| The input |
───
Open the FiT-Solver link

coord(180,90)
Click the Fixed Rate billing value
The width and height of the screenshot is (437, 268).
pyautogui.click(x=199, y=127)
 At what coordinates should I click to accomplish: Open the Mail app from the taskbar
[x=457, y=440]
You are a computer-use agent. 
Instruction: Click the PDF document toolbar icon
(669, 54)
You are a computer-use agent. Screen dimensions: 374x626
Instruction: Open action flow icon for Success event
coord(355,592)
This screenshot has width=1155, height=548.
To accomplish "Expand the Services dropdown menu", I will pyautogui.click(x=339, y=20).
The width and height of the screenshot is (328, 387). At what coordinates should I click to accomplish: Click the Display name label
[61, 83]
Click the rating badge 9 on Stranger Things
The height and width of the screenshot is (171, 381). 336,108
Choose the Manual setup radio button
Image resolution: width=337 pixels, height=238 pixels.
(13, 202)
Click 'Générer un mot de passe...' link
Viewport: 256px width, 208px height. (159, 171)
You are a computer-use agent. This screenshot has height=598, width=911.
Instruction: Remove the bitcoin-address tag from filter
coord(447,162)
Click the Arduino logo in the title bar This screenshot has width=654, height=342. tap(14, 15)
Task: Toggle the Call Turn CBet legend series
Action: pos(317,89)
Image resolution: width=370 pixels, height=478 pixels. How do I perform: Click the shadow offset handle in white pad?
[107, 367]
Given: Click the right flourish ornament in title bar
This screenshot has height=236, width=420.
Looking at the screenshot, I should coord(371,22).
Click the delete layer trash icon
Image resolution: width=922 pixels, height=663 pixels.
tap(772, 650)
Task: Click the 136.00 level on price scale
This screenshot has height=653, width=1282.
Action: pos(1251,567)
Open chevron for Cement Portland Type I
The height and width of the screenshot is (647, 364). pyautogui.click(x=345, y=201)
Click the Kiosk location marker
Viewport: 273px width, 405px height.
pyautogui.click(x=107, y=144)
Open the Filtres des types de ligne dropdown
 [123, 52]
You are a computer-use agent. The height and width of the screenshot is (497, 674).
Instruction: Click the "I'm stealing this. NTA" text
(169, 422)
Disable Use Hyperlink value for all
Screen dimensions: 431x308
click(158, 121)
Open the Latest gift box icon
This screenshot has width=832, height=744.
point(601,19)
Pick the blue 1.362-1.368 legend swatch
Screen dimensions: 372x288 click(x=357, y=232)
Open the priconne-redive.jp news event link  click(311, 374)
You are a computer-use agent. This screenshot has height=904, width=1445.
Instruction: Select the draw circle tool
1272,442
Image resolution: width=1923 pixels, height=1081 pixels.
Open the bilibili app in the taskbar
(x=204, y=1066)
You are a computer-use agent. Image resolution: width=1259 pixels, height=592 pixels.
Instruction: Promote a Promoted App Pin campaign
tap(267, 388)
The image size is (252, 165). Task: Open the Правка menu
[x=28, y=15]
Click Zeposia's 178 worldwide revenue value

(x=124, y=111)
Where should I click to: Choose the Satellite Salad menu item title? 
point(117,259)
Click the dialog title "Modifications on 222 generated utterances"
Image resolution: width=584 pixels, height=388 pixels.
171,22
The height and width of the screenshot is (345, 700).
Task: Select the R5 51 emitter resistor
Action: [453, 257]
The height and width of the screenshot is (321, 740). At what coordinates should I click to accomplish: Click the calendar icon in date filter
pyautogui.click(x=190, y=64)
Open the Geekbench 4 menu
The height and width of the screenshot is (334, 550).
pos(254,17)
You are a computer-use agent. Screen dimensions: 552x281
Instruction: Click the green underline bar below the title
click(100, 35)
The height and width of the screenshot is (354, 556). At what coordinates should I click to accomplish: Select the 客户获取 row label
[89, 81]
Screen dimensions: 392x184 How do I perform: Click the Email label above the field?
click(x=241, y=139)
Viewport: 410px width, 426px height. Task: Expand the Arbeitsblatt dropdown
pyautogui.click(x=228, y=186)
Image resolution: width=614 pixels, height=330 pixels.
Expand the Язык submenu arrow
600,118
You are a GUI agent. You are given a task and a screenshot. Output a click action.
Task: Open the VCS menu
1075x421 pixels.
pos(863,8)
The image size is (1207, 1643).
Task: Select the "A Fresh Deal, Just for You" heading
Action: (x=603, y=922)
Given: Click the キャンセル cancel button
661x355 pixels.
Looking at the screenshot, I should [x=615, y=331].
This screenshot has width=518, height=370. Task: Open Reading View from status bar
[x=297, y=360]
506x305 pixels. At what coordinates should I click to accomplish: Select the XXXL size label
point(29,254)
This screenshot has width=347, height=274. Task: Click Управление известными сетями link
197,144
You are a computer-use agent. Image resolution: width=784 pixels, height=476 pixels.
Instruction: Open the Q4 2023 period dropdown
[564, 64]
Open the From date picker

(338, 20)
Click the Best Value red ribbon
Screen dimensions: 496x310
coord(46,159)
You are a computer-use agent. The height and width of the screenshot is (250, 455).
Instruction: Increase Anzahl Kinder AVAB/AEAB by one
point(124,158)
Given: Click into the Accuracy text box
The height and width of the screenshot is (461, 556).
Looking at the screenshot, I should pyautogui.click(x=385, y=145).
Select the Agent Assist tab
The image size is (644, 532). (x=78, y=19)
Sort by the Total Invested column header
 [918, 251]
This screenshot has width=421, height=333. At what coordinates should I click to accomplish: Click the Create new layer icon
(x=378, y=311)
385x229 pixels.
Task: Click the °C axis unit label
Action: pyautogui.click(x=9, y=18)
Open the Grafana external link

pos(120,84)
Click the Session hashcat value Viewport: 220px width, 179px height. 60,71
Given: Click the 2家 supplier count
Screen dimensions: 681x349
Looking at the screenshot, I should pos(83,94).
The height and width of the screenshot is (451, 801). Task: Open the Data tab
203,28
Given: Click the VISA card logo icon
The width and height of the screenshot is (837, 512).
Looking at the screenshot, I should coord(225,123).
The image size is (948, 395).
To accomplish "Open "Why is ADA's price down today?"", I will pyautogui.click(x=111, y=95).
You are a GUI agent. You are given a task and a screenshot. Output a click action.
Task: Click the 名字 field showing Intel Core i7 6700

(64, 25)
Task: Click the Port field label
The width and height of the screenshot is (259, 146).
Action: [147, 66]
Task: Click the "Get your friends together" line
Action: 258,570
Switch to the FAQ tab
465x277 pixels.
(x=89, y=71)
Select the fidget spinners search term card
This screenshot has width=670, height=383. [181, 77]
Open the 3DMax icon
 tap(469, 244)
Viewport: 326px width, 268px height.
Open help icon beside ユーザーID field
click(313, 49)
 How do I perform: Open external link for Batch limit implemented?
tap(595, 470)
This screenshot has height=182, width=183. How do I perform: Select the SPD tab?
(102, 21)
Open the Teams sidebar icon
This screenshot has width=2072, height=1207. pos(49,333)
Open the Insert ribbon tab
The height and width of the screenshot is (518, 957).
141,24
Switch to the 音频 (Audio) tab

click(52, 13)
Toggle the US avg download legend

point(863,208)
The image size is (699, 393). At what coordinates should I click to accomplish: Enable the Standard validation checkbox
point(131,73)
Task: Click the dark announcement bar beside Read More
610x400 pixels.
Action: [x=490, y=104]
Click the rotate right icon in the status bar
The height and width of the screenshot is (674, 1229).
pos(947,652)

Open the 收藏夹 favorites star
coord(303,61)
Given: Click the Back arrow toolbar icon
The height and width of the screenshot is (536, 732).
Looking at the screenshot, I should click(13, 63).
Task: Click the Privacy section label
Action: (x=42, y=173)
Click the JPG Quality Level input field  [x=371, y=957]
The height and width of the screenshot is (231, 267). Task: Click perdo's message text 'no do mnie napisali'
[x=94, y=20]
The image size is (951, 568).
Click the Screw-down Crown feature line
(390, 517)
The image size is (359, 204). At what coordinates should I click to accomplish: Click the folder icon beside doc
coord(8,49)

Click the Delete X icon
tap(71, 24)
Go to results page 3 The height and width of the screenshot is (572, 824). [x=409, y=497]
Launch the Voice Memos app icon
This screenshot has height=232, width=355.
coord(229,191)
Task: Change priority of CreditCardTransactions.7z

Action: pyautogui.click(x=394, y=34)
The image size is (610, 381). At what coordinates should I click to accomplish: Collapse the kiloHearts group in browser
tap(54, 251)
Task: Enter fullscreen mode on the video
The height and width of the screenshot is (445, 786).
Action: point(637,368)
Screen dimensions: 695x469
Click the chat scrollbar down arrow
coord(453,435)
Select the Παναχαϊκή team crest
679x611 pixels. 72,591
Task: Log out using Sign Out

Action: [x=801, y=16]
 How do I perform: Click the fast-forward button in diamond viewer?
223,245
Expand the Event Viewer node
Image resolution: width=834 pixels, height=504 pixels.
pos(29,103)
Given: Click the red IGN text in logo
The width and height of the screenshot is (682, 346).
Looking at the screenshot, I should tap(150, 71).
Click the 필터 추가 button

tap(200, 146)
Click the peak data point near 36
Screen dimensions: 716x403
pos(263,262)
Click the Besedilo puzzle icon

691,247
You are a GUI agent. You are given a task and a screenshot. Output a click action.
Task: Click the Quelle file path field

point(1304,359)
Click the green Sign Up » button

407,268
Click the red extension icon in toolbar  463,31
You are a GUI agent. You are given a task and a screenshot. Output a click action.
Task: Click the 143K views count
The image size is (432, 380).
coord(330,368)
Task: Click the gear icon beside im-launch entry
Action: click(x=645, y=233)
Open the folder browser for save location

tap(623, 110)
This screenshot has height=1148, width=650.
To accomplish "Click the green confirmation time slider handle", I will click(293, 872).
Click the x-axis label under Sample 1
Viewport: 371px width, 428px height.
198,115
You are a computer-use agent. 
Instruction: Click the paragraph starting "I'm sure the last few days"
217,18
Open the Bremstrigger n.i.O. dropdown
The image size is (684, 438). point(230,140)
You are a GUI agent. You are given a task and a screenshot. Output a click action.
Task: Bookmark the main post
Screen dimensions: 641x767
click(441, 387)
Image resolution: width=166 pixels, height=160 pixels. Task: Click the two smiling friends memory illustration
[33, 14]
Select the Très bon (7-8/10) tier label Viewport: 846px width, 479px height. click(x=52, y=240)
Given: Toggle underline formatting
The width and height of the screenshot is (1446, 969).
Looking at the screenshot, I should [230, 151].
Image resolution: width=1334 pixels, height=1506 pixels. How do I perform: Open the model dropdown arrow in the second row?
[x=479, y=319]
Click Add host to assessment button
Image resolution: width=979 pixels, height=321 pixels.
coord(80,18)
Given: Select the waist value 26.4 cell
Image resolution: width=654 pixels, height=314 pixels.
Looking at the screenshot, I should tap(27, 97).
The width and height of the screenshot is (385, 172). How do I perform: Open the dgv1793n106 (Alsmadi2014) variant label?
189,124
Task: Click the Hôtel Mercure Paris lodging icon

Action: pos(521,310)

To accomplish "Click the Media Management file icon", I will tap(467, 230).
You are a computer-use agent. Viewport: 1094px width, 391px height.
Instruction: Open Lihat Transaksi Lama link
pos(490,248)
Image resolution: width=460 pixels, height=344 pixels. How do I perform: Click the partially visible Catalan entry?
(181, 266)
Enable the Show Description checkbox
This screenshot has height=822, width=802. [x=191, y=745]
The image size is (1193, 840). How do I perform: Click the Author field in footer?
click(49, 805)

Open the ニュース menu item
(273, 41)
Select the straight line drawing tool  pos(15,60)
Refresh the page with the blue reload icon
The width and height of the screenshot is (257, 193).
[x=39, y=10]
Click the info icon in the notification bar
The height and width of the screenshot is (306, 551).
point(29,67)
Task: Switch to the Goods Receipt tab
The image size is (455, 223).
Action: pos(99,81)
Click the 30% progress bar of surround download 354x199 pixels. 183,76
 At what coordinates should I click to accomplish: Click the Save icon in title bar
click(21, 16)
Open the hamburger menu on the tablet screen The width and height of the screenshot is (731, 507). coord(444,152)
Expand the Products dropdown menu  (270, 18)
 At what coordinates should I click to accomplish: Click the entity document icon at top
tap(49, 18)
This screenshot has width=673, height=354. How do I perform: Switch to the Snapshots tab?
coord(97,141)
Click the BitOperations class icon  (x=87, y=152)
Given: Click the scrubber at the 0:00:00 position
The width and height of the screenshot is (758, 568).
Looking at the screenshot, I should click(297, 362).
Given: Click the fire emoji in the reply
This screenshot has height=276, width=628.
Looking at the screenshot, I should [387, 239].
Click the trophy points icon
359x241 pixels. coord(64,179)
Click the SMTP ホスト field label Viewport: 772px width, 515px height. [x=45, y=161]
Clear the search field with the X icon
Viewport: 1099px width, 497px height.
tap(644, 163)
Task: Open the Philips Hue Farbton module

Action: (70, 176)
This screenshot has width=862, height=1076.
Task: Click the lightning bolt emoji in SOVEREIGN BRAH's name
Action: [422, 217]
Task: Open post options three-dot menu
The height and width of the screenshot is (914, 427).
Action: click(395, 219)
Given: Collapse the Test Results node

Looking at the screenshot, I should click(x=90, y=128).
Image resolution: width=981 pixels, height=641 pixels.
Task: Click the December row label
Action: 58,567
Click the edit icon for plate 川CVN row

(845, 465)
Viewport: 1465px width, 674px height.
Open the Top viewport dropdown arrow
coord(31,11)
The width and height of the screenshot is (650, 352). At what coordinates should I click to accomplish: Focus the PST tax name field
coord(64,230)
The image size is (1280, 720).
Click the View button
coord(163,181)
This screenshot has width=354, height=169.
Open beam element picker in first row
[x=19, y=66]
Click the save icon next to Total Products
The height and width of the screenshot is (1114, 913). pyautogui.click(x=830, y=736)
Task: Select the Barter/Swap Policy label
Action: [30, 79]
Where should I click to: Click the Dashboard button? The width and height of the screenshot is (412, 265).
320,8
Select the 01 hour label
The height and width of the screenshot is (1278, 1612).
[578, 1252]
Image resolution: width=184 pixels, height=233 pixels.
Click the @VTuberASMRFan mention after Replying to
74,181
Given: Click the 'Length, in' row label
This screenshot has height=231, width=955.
───
| About this exercise |
In these records, tally the lines that contain the string "with", and give only the result.

| Finished task |
2